Strategic Planning: Turning Vision Into Reality

by J Kendall Lott

Performing strategic planning is not the same thing as planning strategically. This is never clearer to me than in multi-day offsite brainstorming sessions with senior management teams. You’ve got all the tools for successful planning—a highly recommended consultant with a slew of best practice models, easels with big sticky pads, Post-It notes and colored markers, fruit and bagels, even Jenga for break time…what could go wrong? Yet, not long after defining your vision and Big Hairy Audacious Goal (BHAG), you find yourself asking, “What did we say we were going to do?”  

The Goal of Strategic Planning   

Too often the outcome of a strategic planning process is a three-to-five year plan that is one or all of the following:  

  • Too lofty  
  • Too complicated  
  • Not able to change organizational behavior  
  • Out of date within a few quarters  

Strategy is really about defining change. Management should leave a planning exercise with a common understanding of the change to be made and the sequence of steps necessary to make the change.

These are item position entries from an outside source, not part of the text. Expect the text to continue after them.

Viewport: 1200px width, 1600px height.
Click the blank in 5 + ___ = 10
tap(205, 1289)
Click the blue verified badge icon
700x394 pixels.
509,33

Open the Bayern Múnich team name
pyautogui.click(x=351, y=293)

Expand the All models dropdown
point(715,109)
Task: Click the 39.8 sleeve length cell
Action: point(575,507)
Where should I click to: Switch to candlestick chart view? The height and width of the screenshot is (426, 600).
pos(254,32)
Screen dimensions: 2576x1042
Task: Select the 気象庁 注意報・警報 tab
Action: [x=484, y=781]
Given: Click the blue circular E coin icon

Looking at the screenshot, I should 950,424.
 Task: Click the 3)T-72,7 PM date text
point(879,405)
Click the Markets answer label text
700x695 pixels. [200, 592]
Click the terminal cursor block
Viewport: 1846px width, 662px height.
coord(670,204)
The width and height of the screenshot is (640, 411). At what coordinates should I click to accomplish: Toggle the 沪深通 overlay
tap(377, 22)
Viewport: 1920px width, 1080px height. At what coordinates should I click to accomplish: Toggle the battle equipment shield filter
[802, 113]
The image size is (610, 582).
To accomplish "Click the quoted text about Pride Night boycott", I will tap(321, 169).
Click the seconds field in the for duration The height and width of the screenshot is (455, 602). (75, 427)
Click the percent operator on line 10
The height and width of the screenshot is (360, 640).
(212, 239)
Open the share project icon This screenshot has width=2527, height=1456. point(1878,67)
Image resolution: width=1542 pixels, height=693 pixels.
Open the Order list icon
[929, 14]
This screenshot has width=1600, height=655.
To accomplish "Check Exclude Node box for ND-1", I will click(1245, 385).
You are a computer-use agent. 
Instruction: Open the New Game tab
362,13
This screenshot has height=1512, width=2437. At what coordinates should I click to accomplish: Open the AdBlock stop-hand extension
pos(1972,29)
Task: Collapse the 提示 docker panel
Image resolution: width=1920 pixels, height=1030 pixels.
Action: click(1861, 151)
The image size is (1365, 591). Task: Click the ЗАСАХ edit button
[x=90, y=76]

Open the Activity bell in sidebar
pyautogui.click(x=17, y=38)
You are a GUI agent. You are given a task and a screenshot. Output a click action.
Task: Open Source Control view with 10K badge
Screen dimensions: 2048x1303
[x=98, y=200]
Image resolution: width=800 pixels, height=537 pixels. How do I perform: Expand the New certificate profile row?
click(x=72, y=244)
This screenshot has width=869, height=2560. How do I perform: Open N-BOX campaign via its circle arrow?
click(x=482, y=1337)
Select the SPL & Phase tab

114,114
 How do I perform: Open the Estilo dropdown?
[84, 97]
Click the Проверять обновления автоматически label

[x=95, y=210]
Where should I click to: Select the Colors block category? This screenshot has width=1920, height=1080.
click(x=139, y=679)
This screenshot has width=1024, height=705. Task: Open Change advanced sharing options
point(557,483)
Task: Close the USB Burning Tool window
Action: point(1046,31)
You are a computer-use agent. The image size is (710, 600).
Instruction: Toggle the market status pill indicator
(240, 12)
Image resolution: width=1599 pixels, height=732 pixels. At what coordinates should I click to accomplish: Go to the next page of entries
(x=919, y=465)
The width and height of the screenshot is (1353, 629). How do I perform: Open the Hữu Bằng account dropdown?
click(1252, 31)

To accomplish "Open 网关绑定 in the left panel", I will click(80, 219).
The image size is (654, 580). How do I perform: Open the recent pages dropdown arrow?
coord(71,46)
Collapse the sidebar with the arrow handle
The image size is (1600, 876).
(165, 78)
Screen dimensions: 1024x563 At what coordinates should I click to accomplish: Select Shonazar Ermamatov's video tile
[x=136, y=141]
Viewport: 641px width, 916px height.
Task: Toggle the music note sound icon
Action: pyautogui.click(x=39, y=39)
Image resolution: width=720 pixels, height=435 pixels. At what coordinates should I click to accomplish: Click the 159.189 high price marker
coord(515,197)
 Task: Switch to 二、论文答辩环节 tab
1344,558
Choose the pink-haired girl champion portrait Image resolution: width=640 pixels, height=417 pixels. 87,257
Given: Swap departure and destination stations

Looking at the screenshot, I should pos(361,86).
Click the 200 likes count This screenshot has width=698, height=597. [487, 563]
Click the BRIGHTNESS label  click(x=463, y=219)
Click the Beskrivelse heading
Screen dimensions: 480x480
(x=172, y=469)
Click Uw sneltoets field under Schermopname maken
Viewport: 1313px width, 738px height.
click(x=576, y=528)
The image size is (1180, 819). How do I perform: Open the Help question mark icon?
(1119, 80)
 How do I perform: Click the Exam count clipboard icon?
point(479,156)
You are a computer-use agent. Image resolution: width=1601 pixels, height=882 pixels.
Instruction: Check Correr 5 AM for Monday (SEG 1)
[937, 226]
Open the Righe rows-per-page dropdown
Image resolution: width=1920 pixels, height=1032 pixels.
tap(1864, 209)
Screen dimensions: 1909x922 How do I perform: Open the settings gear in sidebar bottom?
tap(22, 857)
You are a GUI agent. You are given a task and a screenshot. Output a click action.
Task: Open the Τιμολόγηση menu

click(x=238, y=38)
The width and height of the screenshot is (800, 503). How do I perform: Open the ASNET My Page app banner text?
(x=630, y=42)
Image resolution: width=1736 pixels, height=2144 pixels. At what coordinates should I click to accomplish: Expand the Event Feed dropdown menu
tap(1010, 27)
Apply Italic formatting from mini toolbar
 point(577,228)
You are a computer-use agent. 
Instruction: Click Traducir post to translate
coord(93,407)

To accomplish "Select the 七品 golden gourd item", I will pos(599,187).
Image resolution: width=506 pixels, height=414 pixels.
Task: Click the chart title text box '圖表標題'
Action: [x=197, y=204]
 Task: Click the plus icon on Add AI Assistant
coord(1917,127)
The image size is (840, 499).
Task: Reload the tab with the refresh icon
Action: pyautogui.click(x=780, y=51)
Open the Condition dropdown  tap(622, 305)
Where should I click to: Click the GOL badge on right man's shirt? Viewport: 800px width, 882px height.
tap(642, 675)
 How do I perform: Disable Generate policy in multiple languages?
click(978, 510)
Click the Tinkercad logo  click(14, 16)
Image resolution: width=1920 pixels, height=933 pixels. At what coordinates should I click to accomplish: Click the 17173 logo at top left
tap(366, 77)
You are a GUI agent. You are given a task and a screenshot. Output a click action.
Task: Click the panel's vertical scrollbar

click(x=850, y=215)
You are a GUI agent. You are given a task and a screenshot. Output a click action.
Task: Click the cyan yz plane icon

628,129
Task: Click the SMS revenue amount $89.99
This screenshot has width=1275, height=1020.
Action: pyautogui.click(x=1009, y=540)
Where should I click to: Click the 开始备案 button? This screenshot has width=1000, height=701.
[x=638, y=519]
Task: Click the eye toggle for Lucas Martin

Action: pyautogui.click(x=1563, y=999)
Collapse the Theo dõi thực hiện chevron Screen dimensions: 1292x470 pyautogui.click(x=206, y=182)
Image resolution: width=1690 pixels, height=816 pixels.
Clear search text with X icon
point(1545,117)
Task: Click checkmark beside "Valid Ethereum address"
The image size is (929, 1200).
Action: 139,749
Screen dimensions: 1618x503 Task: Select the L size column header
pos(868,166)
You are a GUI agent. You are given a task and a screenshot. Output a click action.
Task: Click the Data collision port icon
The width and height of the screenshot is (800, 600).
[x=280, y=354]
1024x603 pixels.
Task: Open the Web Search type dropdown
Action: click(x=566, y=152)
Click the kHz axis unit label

The Strategy Process for Change

The key to a successful strategic planning process is to translate a desired direction into an actionable, executable plan, with a layered approach from visioning to interpretation, planning, and governance:  

  1. Strategic Direction – The Destination: Your definition of change, what needs to be different, as defined by management and subject matter experts.  
  1. Strategic Design – The Interpretation: The sequence of changes that must occur to reach the destination in the desired timeframe, as outlined by your executives and senior managers.  
  1. Strategic Planning – The Roadmap: The expectation of the work to be performed based on the timeframe, resources, dependencies, and organizational interactions, defined in collaboration with your senior and middle managers.  
  1. Strategic Governance – The Data Layer: A persistent feedback loop to review the progress and value of change with executive and senior management representatives to ensure expectations are being met.